[Source records]
※ ※ ※

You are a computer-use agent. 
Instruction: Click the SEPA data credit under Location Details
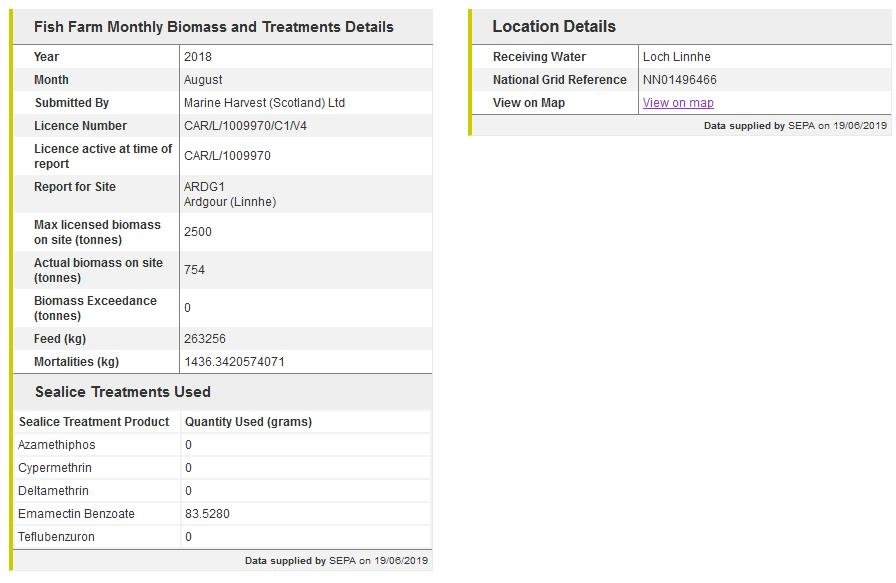pyautogui.click(x=794, y=126)
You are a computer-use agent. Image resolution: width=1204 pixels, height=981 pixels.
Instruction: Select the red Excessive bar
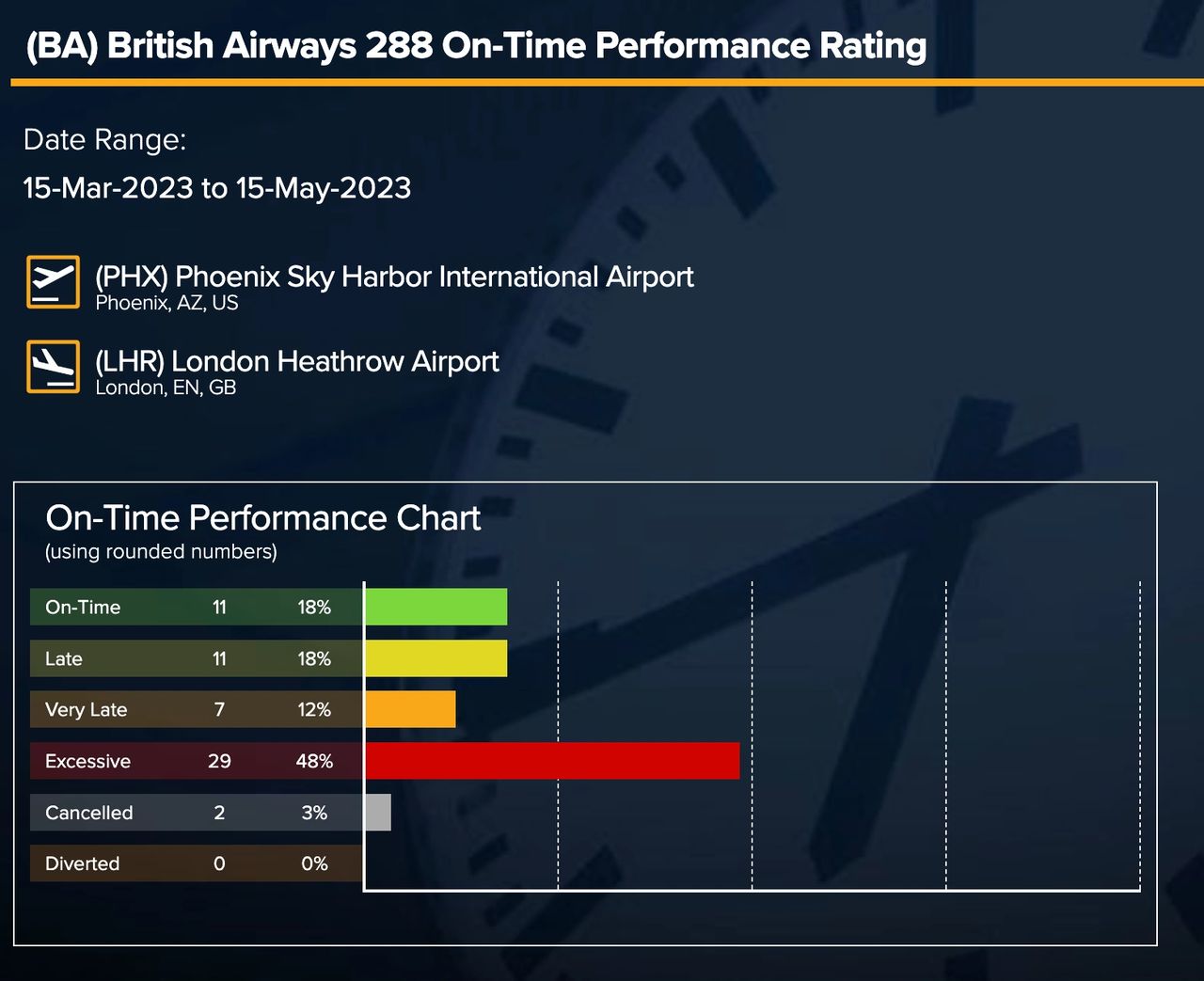click(552, 761)
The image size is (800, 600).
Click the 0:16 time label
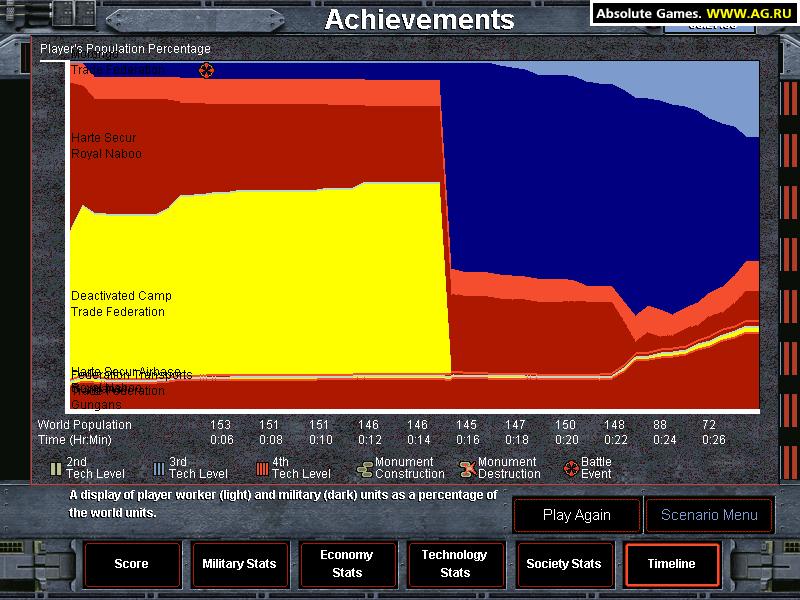(466, 439)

※ ※ ※

§ Activity
Pictures stay out, and every line of the records is transcribed exactly.

§ Answer
You are a computer-use agent. 
Instruction: Click the SEPA data credit under Location Details
pyautogui.click(x=794, y=126)
You are a computer-use agent. Image resolution: width=1204 pixels, height=981 pixels.
Instruction: Select the red Excessive bar
click(552, 761)
The image size is (800, 600).
Click the 0:16 time label
(466, 439)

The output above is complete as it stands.